Em meio ao caos em que vivemos, em tempos de pandemia, e diante da quase inexistência das políticas públicas afirmativas — pois o número de vagas ofertado para cada curso é mínimo em relação à quantidade de pessoas das comunidades quilombolas e territórios indígenas que buscam fazer o ensino superior — conseguir entrar não é o suficiente. A questão, principalmente em tempos de pandemia, é se manter diante das ameaças constantes do desgoverno, dos cortes de bolsas que nos ajudam a custear nossa vida acadêmica e pessoal na capital, da falta de investimento em bolsas de pesquisas, as quais são um auxílio não só na nossa construção enquanto pesquisadores, mas também uma renda de incentivo.

Enfrentamos problemáticas bem difíceis de lidar, mas isso não nos impede de continuar e inspirar outras pessoas das nossas comunidades a partir do nosso “exemplo”. Nosso povo tem dentro de suas expectativas a esperança de entrar na universidade, e através disso, ter uma condição melhor de vida e, é claro, devolver à comunidade todo o aprendizado obtido, já que nosso objetivo principal é levar conhecimento e inspirar principalmente nossos jovens sobre a importância de buscar conhecimento científico em uma faculdade.

A luta quilombola garante direitos

Queremos, neste momento, guiados pela emoção, lembrar e agradecer aos nossos companheiros e baluartes na luta pela criação de vagas reservadas para quilombolas e indígenas, em especial a Dra. Zélia Amador de Deus (CEDENPA) e José Carlos Galiza (MALUNGU/PA – CONAQ). Eles foram e ainda são protagonistas na luta em defesa dos direitos quilombolas do Estado do Pará, mesmo quando esses direitos são ameaçados e atacados pelo próprio presidente da República e por seus seguidores. Entre as poucas políticas públicas que restam neste país, para promover a inclusão dos diferentes grupos formadores da sociedade brasileira, as cotas raciais e a reserva de vagas trazem esperanças para população negra.

Sonhos em multidão

“A existência humana é que permite, portanto, denúncia e anúncio, indignação e amor, conflito e consenso, diálogo ou sua negação com a verticalidade de poder. Grandeza ética se antagonizando com as mazelas antiéticas. É exatamente a partir dessas contradições que nascem os sonhos coletivamente sonhados, que temos as possibilidades de superação das condições de vida a que estamos submetidos como simples objetos para tornar-nos todos e todas seres mais”. (FREIRE, 2001)

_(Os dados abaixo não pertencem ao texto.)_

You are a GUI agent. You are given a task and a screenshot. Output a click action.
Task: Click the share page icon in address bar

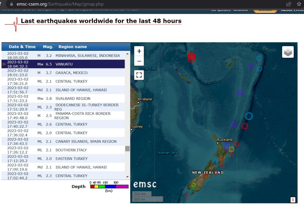(x=289, y=4)
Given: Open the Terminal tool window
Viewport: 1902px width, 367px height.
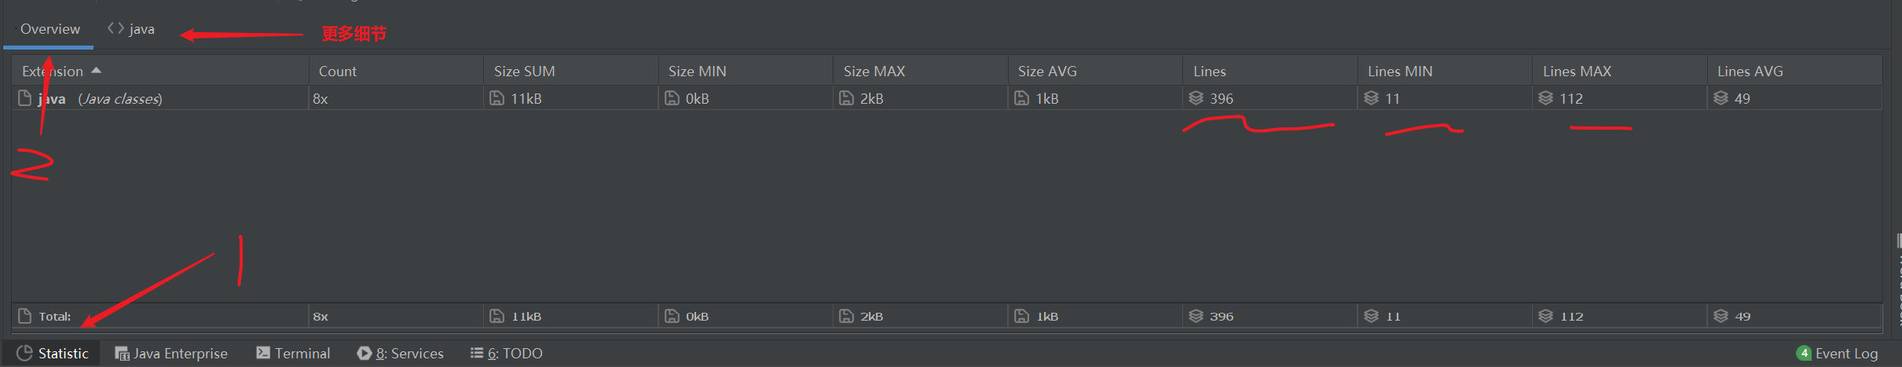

Os sonhos coletivamente sonhados trazem esperança de outro mundo possível através da educação. Só esse sonho coletivo pode superar as mazelas seculares que os povos quilombolas vivenciaram no contexto das políticas públicas no Brasil.   É o que diz o coordenador da Malungu, Aurélio Borges, do Quilombo de Macapazinho, estudante de direito que também entrou na UFPA pelo PSE: “O ingresso é oportunidade de mudar vidas nas comunidades e na família dos quilombolas. Conhecimento é possibilidade de dias melhores ao povo quilombola”.

Para Alaci Maciel, o sonho tornado realidade é motivo de felicidade: “Toda essa conquista nos traz a felicidade de saber que nossa luta não está sendo em vão, pois ver todos os anos centenas e centenas de pretos adentrando nas faculdades, isso nos enche de emoção e orgulho, nos fazendo a pensar que vale a pena lutar pelos nossos direitos”.